GRANITE BENCH AS MOISTURE SEEPED into her jeans. She almost stood, but slumped back instead, figuring a wet ass was the least of her worries.
The waiting was brutal.
She checked her watch for the hundredth time, almost convinced Dylan wasn’t going to call, when the phone lit up, its unfamiliar ring causing every muscle in her body to tense.
With shaking hands, she brought the receiver to her ear. “Hello.”
“Sophie?” Deep and calm, but with an underlying edge of controlled anger.
She had rehearsed this conversation a thousand times, but the reality of hearing his voice erased all rational thought. “I’m sorry,” she whispered. “This was a bad idea—”
“Don’t you dare hang up on me, or—”
“Or what?” The hairs on the back of her neck stood on end. His arrogant tone flooded her with unpleasant memories. “You’ll hunt me down like a rabid animal? Been there. Done that.”
“You’ve held on to your anger well, Sophie, yet I’m the one who’s never seen my son’s face.”
She swallowed hard, clutching the phone with both hands. “You gave me no other choice.”
“Not true.” His tone dropped dangerously low. “You could have stayed.”
“As a prisoner.”
“No,” he growled.
“As my wife.”
“Is there a difference?”
Silence filled their tenuous connection, thick and vile, poisoned by mutual betrayals.
A muffled sound followed, as if Dylan had pressed the receiver into something soft to hide his reaction.
“I’m sorry,” she whispered. “I didn’t call you for this.”
“What’s my son’s name?”
Her breath caught in her throat. Such a simple question . . . and yet it held agonizing impact. “Joshua.”
“Joshua,” he repeated in a low tone. “A good name. Is he well?”
“He’s beautiful,” she said with a heavy heart. “He’s the reason I called. I need to ask you something.”
A slight hesitation. “What’s wrong?”
“Josh has been,” Sophie chose her words carefully, “acting
odd
lately. And not the normal teenager odd.”
“What are you suggesting?”
“I’m suggesting that he may have inherited more of his father than I had hoped.”
A long pause. “Are you talking from a cell line?”

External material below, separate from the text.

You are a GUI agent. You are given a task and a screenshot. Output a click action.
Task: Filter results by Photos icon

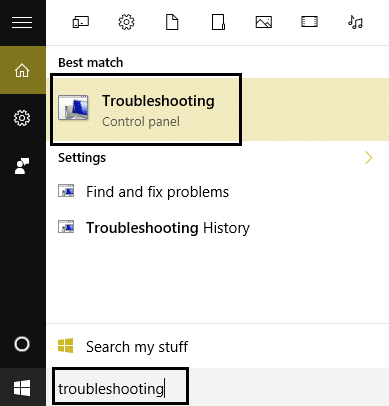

She understood his concern. “I can call you from another phone.”
“No,” he snapped, and then softened his tone. “You need to bring my son home. If what you’re suggesting is true, it’s a dangerous time for him.”
She felt dizzy, nauseated, panic edging to the surface. “How dangerous?”
“He could die.”
Her heart clenched with the worst kind of pain. It was what she had feared most. “What can I do?”
“Come home,” Dylan coaxed. “I can help him . . . before it’s too late.”
An overwhelming apprehension drove her to make an unplanned offer. “We can meet you somewhere.”
He didn’t answer immediately, the predator having sensed her fear—using it well to sway her decision. “He needs to be around his own kind now. Are you willing to risk his life because of your hatred for me?”
“You’re so clueless,” she snapped, letting all her painful memories fill those few words.
“Then enlighten me.”
“It’s irrelevant now.” She closed her eyes, weighing her options. Her son’s welfare, as always, influenced her decisions. However, Sophie had a distinct advantage over the last time she’d been in Rhuddin Village; she was not the same naïve woman that Dylan once knew. She was older now, wiser, and had learned how to defend herself and those she loved.
Quite well, in fact. “Is the lake house still available?”
“It can be.”
“I need a few days to clear things up.”
“You must come now,” he said, his voice firm. “A few days may be too late.”
“I’ll be there tomorrow,” she conceded, not liking the fact that it revealed a hint to her proximity. She had others to protect. “We’ll be there in the evening.” She calculated the travel time in her head and added six hours.